Sunday, August 18, 2019

Celebrate Women's Equality Day on August 26th, 2019

2014 Images of Women's  Equality Day:(L-R:) Bella Abzug, Gender Pay Disparity, Silicon Valley celebration (National Women's Equality Day), Pictures of Woman's Equality Day, Rosie the Riveter, Suffragist March for Votes, Poster celebrating women's equality, women's diversity.

Women’s Equality Day
By Naomi Cramer

Naomi Cramer attended  at a Women's Equality Day event and wrote about her thoughts on Bella Abzug, the framer of the Women's Equality Day Bill.  Naomi passed away on August 19, 2017 and has been sorely missed by her League colleagues.(from League Lines, August 2014)

Did you know there was a Women's Equality Day? 

I didn't.  

But then I got an invitation to an event sponsored by the Northern Valley League commemorating that day.  The event was also to commemorate Bella Abzug, who,  as a  pioneering Congresswoman  (1971-1977)  had Aug 26 designated Women's Equality Day by the U.S. Congress.

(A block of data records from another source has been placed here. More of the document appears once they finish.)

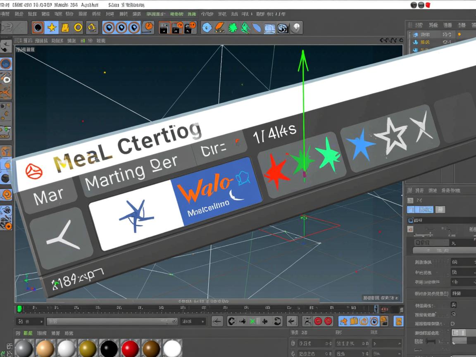Viewport: 476px width, 357px height.
Task: Click the blue disc icon in top toolbar
Action: [x=207, y=28]
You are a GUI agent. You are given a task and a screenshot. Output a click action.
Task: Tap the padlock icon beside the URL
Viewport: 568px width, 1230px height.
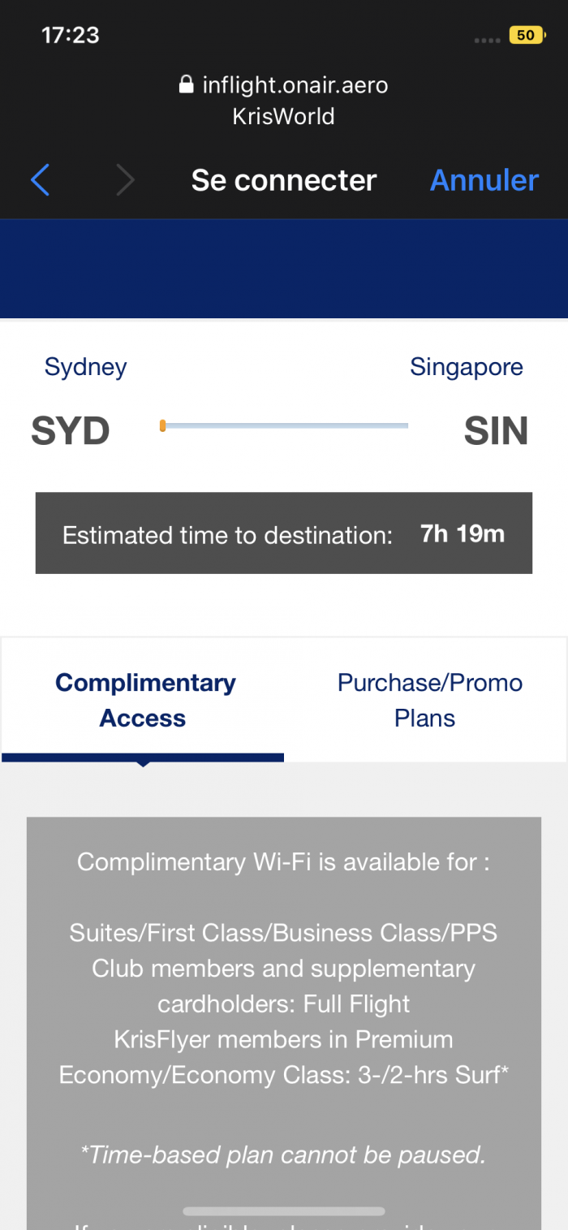tap(186, 84)
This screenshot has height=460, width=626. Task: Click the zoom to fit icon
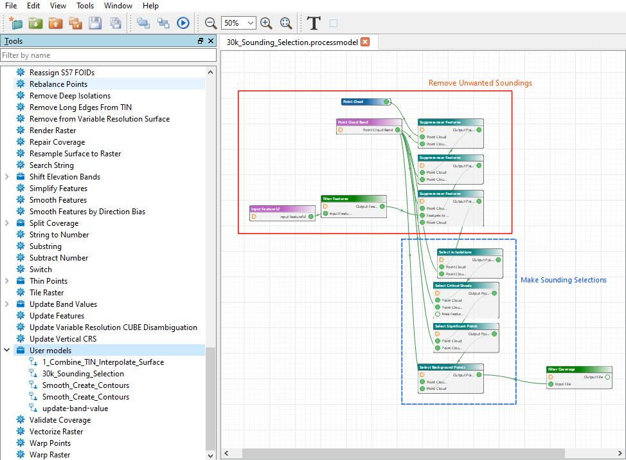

 I contacted my Women Strike for Peace "sisters" and 4 of us went to the event.  August 26 was the day that the 19th amendment was passed in 1920 giving women the right to vote. Bella Abzug was a leader and founder of Women Strike for Peace (1961) -- an organization in the 60's - 70's that educated  about  and protested against the Vietnam War. 

Many women's organizations had representatives  at the event  giving out  literature.  
The program included women who had important elected positions in Bergen County, including Kathy Donovan and Joan Voss, and our own Mayor Lizette Parker. 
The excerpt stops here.